## Problem description
Would you retype each of the records exactly as shown?

## Supplied data
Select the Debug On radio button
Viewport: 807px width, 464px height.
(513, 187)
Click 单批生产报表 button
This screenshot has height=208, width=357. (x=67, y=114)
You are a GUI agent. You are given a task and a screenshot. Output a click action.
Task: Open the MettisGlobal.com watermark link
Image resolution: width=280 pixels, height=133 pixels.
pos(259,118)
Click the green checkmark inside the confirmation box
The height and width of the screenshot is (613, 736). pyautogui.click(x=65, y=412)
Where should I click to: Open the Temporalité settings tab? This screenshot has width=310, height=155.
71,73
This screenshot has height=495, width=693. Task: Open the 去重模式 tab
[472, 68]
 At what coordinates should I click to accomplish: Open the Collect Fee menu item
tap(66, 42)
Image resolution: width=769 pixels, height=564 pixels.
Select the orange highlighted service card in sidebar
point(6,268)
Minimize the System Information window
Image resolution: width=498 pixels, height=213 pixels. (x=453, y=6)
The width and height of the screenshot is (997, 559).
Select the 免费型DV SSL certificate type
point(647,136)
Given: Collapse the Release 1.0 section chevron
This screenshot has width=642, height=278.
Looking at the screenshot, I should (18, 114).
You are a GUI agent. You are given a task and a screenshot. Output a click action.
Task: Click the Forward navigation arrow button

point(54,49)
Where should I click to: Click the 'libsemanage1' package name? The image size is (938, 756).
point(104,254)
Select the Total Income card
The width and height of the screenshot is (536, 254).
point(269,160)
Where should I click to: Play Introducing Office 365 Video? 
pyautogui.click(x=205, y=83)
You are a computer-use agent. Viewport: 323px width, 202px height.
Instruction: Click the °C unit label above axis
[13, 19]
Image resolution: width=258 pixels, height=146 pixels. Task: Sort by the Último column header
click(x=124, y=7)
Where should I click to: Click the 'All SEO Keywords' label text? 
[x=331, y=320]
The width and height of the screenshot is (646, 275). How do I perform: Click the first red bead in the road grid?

## Output for this task
Select the Debug On radio button
Viewport: 807px width, 464px height.
(513, 187)
Click 单批生产报表 button
This screenshot has height=208, width=357. (x=67, y=114)
You are a GUI agent. You are given a task and a screenshot. Output a click action.
Task: Open the MettisGlobal.com watermark link
Image resolution: width=280 pixels, height=133 pixels.
pos(259,118)
Click the green checkmark inside the confirmation box
The height and width of the screenshot is (613, 736). pyautogui.click(x=65, y=412)
Where should I click to: Open the Temporalité settings tab? This screenshot has width=310, height=155.
71,73
This screenshot has height=495, width=693. Task: Open the 去重模式 tab
[472, 68]
 At what coordinates should I click to accomplish: Open the Collect Fee menu item
tap(66, 42)
Image resolution: width=769 pixels, height=564 pixels.
Select the orange highlighted service card in sidebar
point(6,268)
Minimize the System Information window
Image resolution: width=498 pixels, height=213 pixels. (x=453, y=6)
The width and height of the screenshot is (997, 559).
Select the 免费型DV SSL certificate type
point(647,136)
Given: Collapse the Release 1.0 section chevron
This screenshot has width=642, height=278.
Looking at the screenshot, I should (18, 114).
You are a GUI agent. You are given a task and a screenshot. Output a click action.
Task: Click the Forward navigation arrow button

point(54,49)
Where should I click to: Click the 'libsemanage1' package name? The image size is (938, 756).
point(104,254)
Select the Total Income card
The width and height of the screenshot is (536, 254).
point(269,160)
Where should I click to: Play Introducing Office 365 Video? 
pyautogui.click(x=205, y=83)
You are a computer-use agent. Viewport: 323px width, 202px height.
Instruction: Click the °C unit label above axis
[13, 19]
Image resolution: width=258 pixels, height=146 pixels. Task: Sort by the Último column header
click(x=124, y=7)
Where should I click to: Click the 'All SEO Keywords' label text? 
[x=331, y=320]
The width and height of the screenshot is (646, 275). How do I perform: Click the first red bead in the road grid?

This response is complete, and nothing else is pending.